Stored records:
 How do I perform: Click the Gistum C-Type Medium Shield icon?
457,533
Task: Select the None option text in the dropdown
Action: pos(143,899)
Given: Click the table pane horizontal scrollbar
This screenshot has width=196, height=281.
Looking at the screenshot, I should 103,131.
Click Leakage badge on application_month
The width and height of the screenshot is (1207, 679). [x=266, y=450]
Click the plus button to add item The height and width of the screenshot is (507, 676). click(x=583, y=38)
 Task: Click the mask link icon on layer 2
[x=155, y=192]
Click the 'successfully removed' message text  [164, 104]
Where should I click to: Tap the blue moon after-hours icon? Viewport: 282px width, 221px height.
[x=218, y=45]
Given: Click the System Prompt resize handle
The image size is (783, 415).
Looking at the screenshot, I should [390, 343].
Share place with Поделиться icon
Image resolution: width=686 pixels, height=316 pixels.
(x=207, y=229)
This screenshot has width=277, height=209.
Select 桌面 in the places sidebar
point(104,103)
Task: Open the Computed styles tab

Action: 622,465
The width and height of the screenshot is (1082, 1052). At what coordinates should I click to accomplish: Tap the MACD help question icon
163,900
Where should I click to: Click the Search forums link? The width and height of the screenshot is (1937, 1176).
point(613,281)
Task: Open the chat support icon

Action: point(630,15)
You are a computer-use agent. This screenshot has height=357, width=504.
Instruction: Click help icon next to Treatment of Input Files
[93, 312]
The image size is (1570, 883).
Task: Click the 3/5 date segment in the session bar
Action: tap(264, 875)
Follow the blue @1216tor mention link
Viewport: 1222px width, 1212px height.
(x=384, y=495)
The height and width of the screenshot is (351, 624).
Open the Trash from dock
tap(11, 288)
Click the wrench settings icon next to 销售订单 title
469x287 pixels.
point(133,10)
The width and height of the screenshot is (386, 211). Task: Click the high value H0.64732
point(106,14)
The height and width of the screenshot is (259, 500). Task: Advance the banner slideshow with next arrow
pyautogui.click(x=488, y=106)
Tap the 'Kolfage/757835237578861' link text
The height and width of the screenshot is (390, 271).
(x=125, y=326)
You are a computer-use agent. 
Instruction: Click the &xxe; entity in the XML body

Prompt —
Rewrite every line of the records above as a numbered list, dropping any blank lines.

Final result —
1.  How do I perform: Click the Gistum C-Type Medium Shield icon?
2. 457,533
3. Task: Select the None option text in the dropdown
4. Action: pos(143,899)
5. Given: Click the table pane horizontal scrollbar
6. This screenshot has width=196, height=281.
7. Looking at the screenshot, I should 103,131.
8. Click Leakage badge on application_month
9. The width and height of the screenshot is (1207, 679). [x=266, y=450]
10. Click the plus button to add item The height and width of the screenshot is (507, 676). click(x=583, y=38)
11.  Task: Click the mask link icon on layer 2
12. [x=155, y=192]
13. Click the 'successfully removed' message text  [164, 104]
14. Where should I click to: Tap the blue moon after-hours icon? Viewport: 282px width, 221px height.
15. [x=218, y=45]
16. Given: Click the System Prompt resize handle
17. The image size is (783, 415).
18. Looking at the screenshot, I should [390, 343].
19. Share place with Поделиться icon
20. Image resolution: width=686 pixels, height=316 pixels.
21. (x=207, y=229)
22. This screenshot has width=277, height=209.
23. Select 桌面 in the places sidebar
24. point(104,103)
25. Task: Open the Computed styles tab
26. Action: 622,465
27. The width and height of the screenshot is (1082, 1052). At what coordinates should I click to accomplish: Tap the MACD help question icon
28. 163,900
29. Where should I click to: Click the Search forums link? The width and height of the screenshot is (1937, 1176).
30. point(613,281)
31. Task: Open the chat support icon
32. Action: point(630,15)
33. You are a computer-use agent. This screenshot has height=357, width=504.
34. Instruction: Click help icon next to Treatment of Input Files
35. [93, 312]
36. The image size is (1570, 883).
37. Task: Click the 3/5 date segment in the session bar
38. Action: tap(264, 875)
39. Follow the blue @1216tor mention link
40. Viewport: 1222px width, 1212px height.
41. (x=384, y=495)
42. The height and width of the screenshot is (351, 624).
43. Open the Trash from dock
44. tap(11, 288)
45. Click the wrench settings icon next to 销售订单 title
46. 469x287 pixels.
47. point(133,10)
48. The width and height of the screenshot is (386, 211). Task: Click the high value H0.64732
49. point(106,14)
50. The height and width of the screenshot is (259, 500). Task: Advance the banner slideshow with next arrow
51. pyautogui.click(x=488, y=106)
52. Tap the 'Kolfage/757835237578861' link text
53. The height and width of the screenshot is (390, 271).
54. (x=125, y=326)
55. You are a computer-use agent. 
56. Instruction: Click the &xxe; entity in the XML body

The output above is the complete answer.